### [What you should do]
Please copy the records exactly as they appear, with all pictures left out.

***** Records for this exercise *****

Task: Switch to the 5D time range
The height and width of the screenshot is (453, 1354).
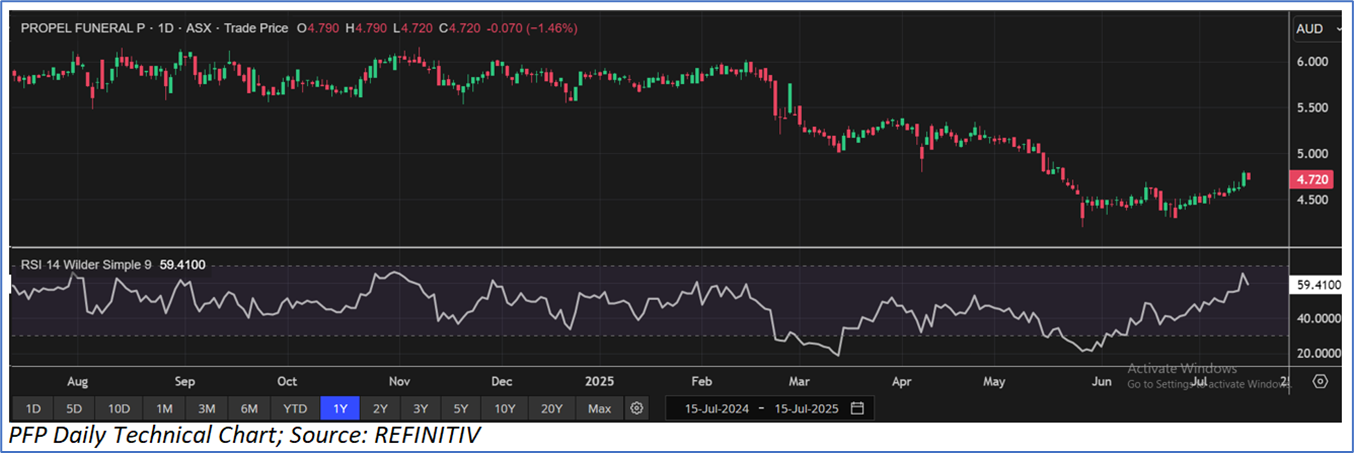Action: pos(75,408)
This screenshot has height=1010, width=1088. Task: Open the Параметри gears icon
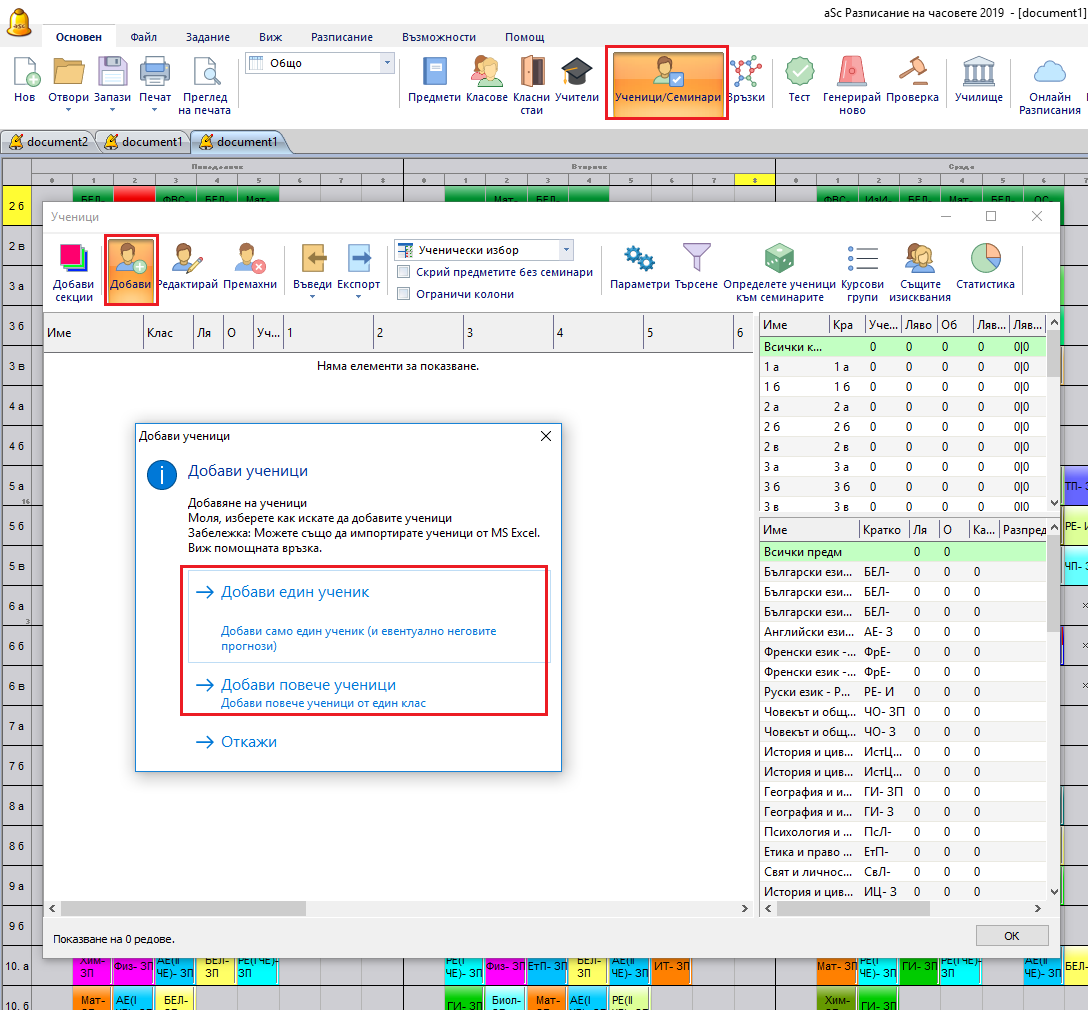(639, 260)
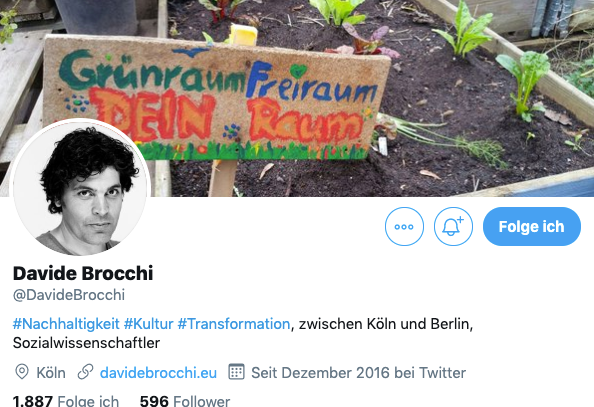Viewport: 594px width, 407px height.
Task: Click the location pin icon beside Köln
Action: 22,372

*****

### [Result for this task]
Task: Switch to the 5D time range
The height and width of the screenshot is (453, 1354).
Action: pos(75,408)
This screenshot has height=1010, width=1088. Task: Open the Параметри gears icon
(639, 260)
Viewport: 594px width, 407px height.
Task: Click the location pin icon beside Köln
Action: 22,372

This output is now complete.